**Goal:** Starting at the line containing "Select the Magic Wand tool" and ending at the end of the data, rewrite those lines with "Magic Wand" changed to "Lasso" and everything else kept the same. Omit the pictures from your answer.

--- Start of Exercise inputs ---

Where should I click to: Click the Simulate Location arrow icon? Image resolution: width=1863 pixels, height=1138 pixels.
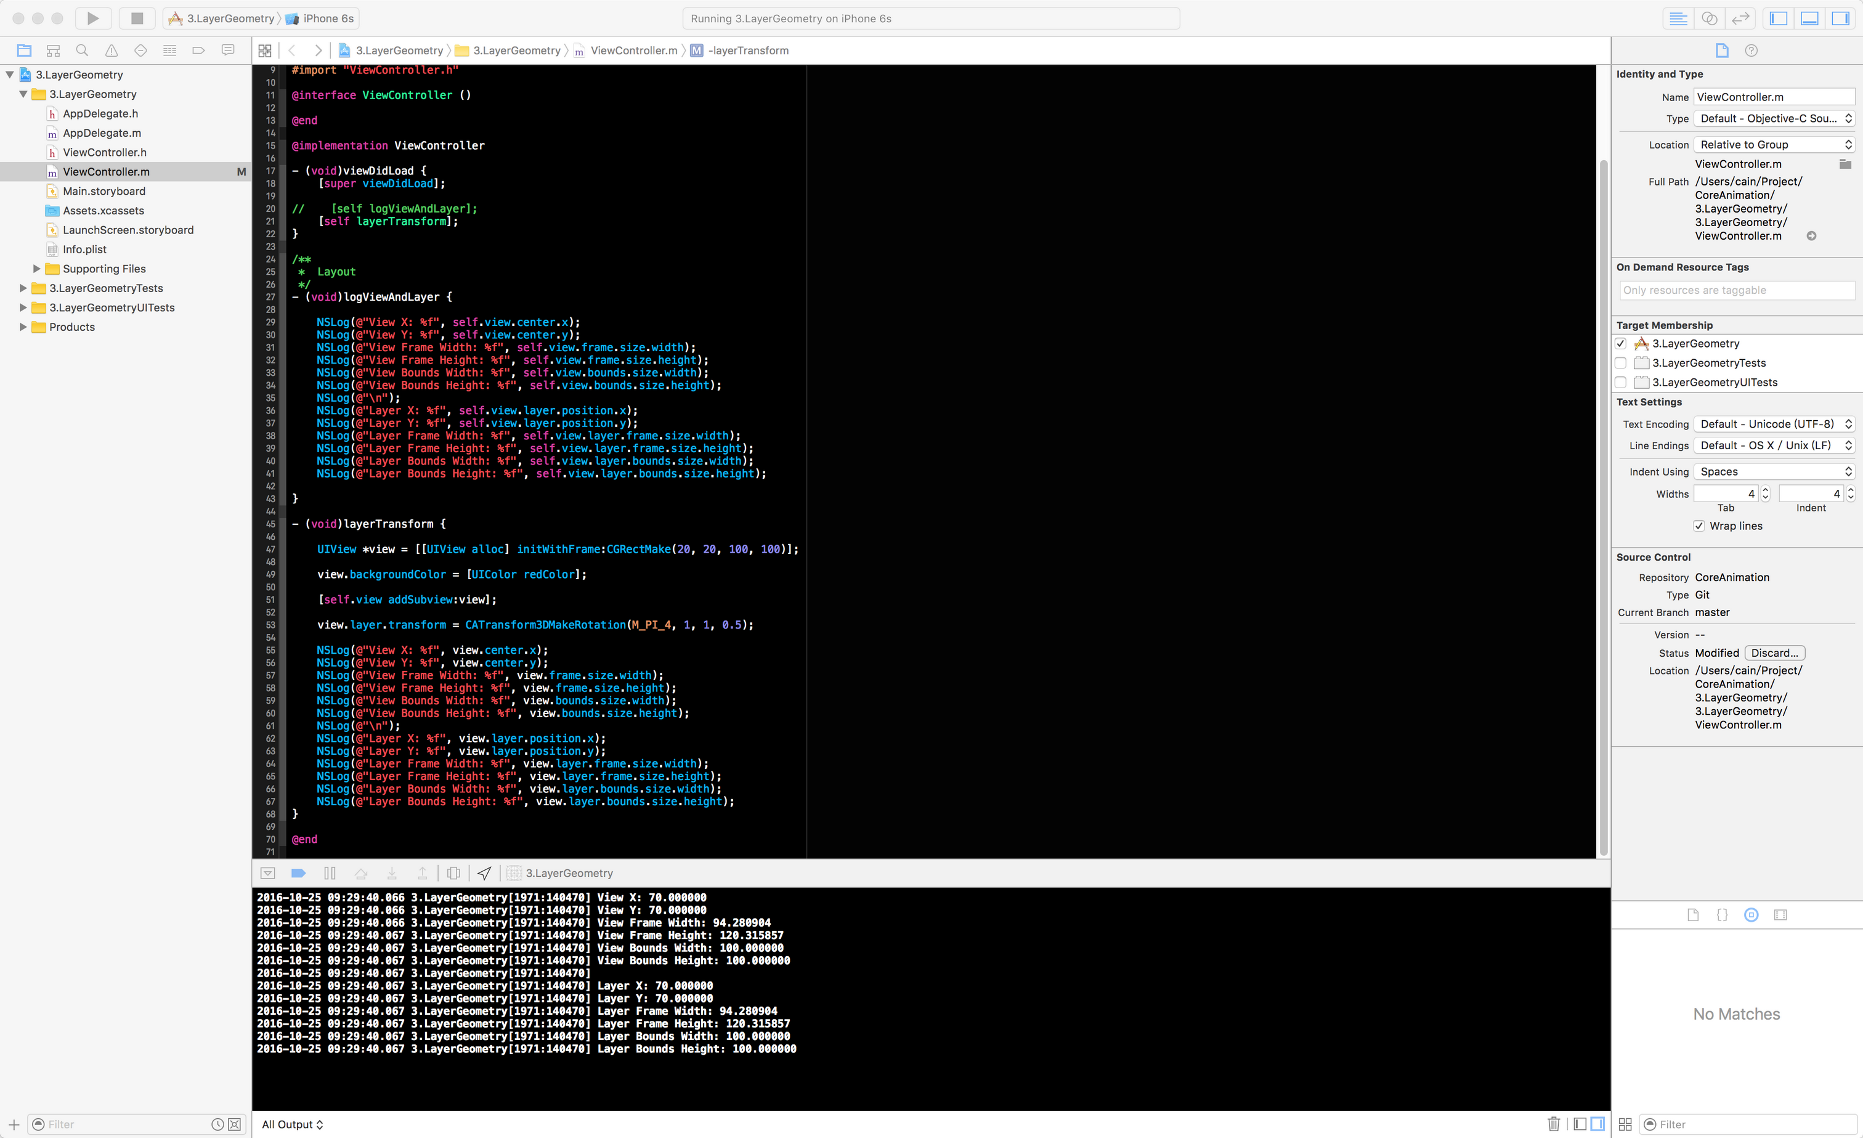(485, 873)
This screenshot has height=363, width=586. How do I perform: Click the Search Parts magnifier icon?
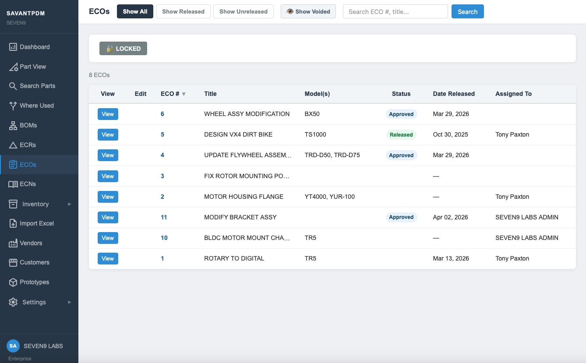pos(13,86)

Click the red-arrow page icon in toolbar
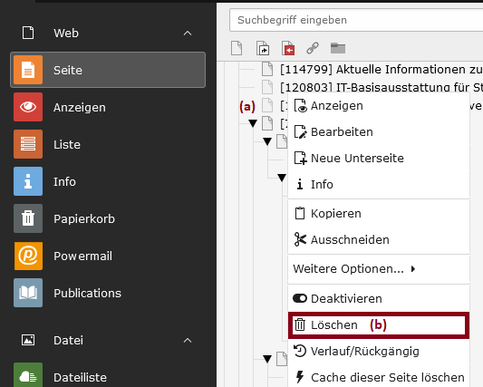click(288, 48)
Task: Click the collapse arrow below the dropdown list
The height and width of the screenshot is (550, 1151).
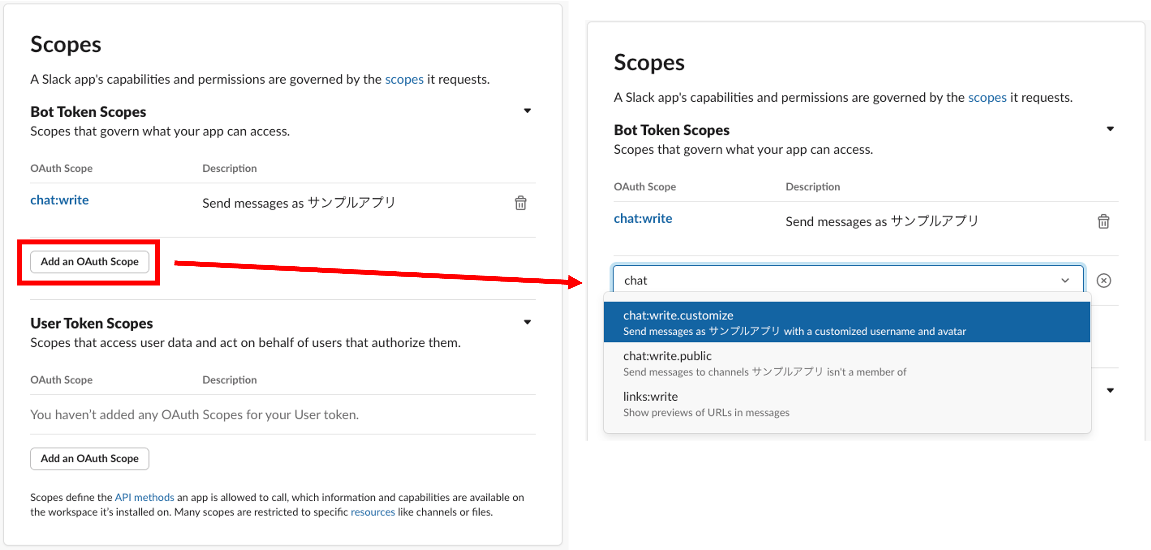Action: 1111,390
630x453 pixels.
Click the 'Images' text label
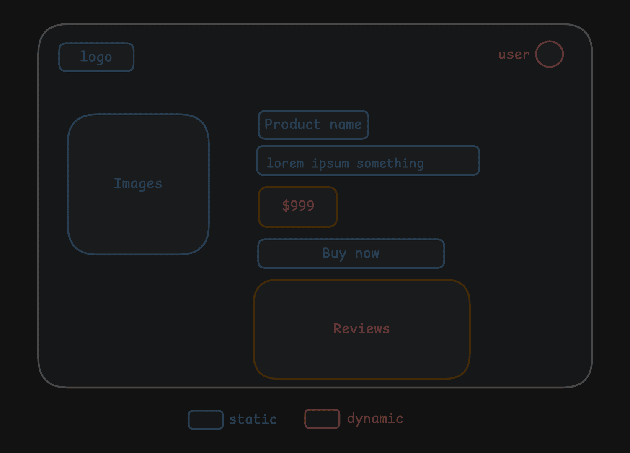(138, 184)
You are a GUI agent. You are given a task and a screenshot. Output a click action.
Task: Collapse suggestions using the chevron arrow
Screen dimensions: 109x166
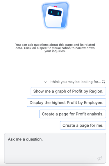pyautogui.click(x=46, y=82)
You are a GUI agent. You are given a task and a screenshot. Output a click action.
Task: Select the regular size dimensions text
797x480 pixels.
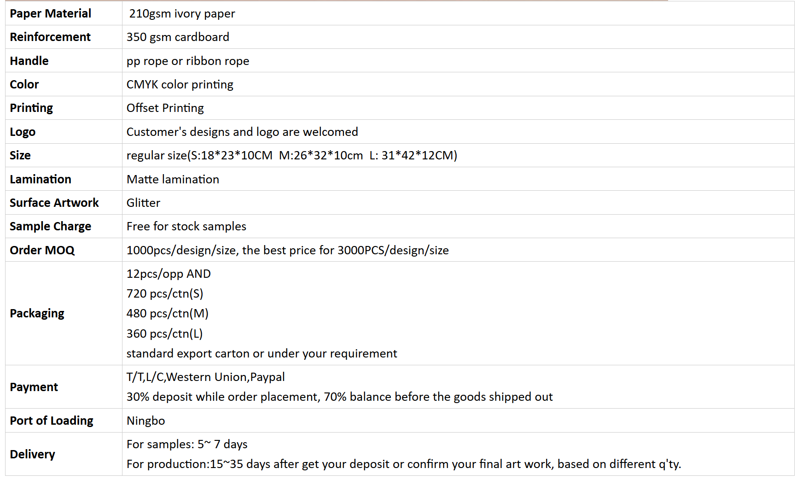point(292,155)
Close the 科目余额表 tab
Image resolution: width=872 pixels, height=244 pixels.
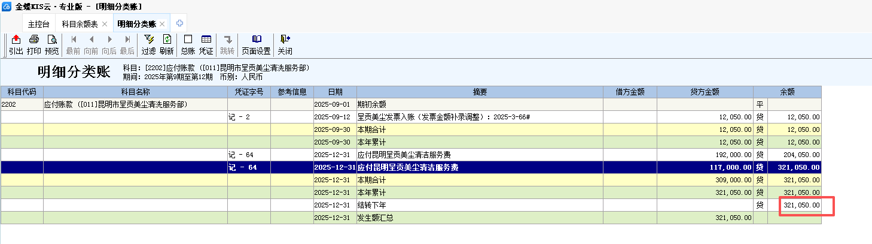click(105, 24)
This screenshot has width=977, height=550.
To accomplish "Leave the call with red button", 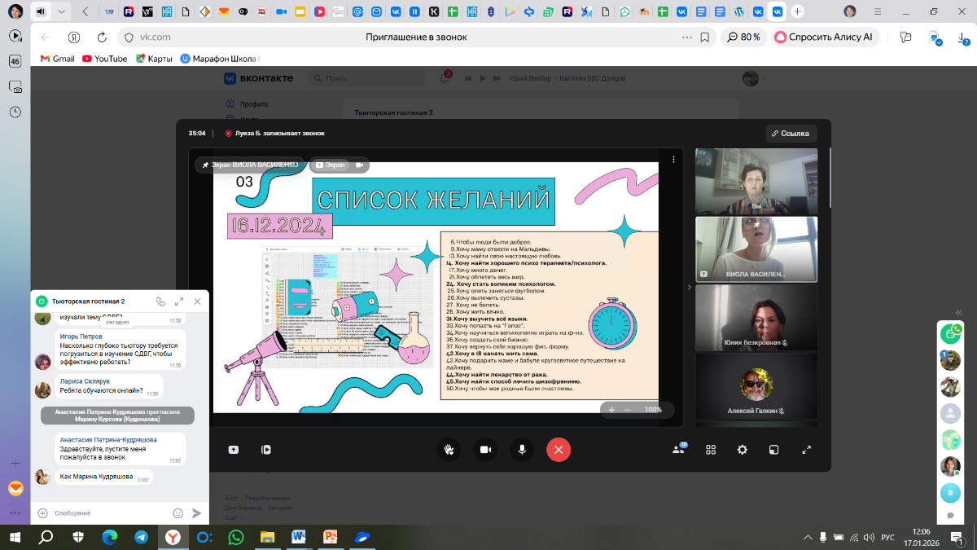I will [x=559, y=449].
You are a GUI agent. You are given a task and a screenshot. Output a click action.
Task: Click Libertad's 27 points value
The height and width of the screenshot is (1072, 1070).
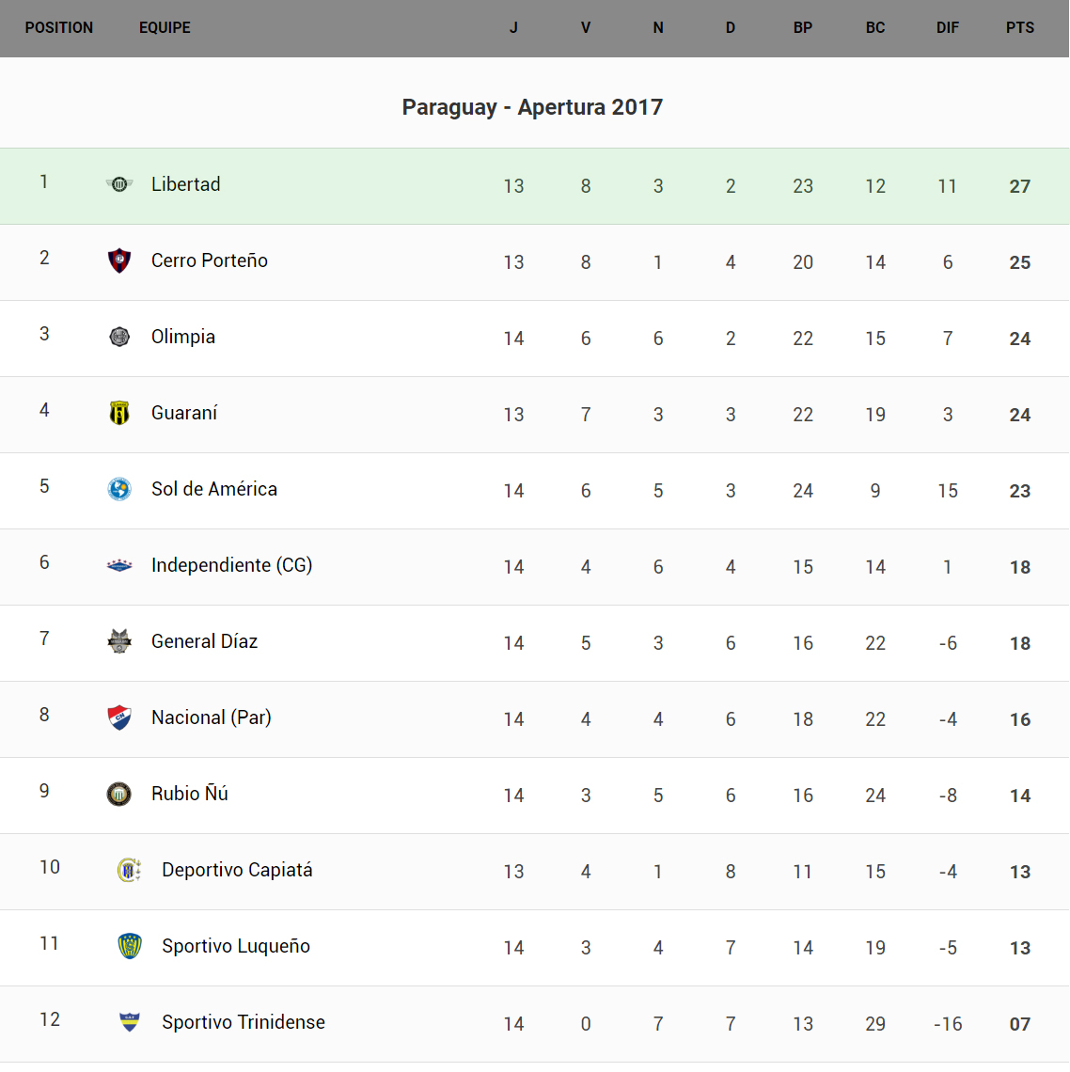(1020, 186)
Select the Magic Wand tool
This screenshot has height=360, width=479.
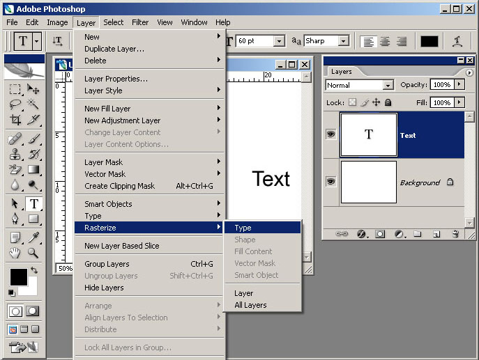click(x=33, y=104)
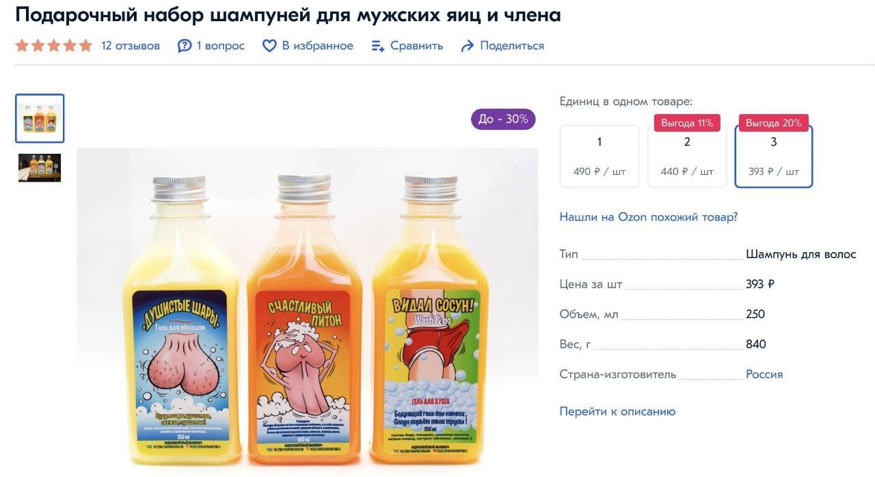This screenshot has height=477, width=875.
Task: Click Нашли на Ozon похожий товар link
Action: point(649,217)
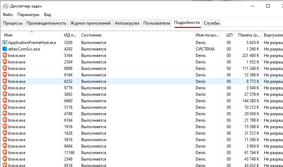Sort by the ИД п... column header
The width and height of the screenshot is (283, 167).
(x=70, y=35)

--- End of Exercise inputs ---

**Result:**
Select the Lasso tool
This screenshot has height=360, width=479.
click(x=33, y=104)
This screenshot has height=477, width=875.
Task: Click Нашли на Ozon похожий товар link
Action: point(649,217)
Sort by the ИД п... column header
The width and height of the screenshot is (283, 167).
(x=70, y=35)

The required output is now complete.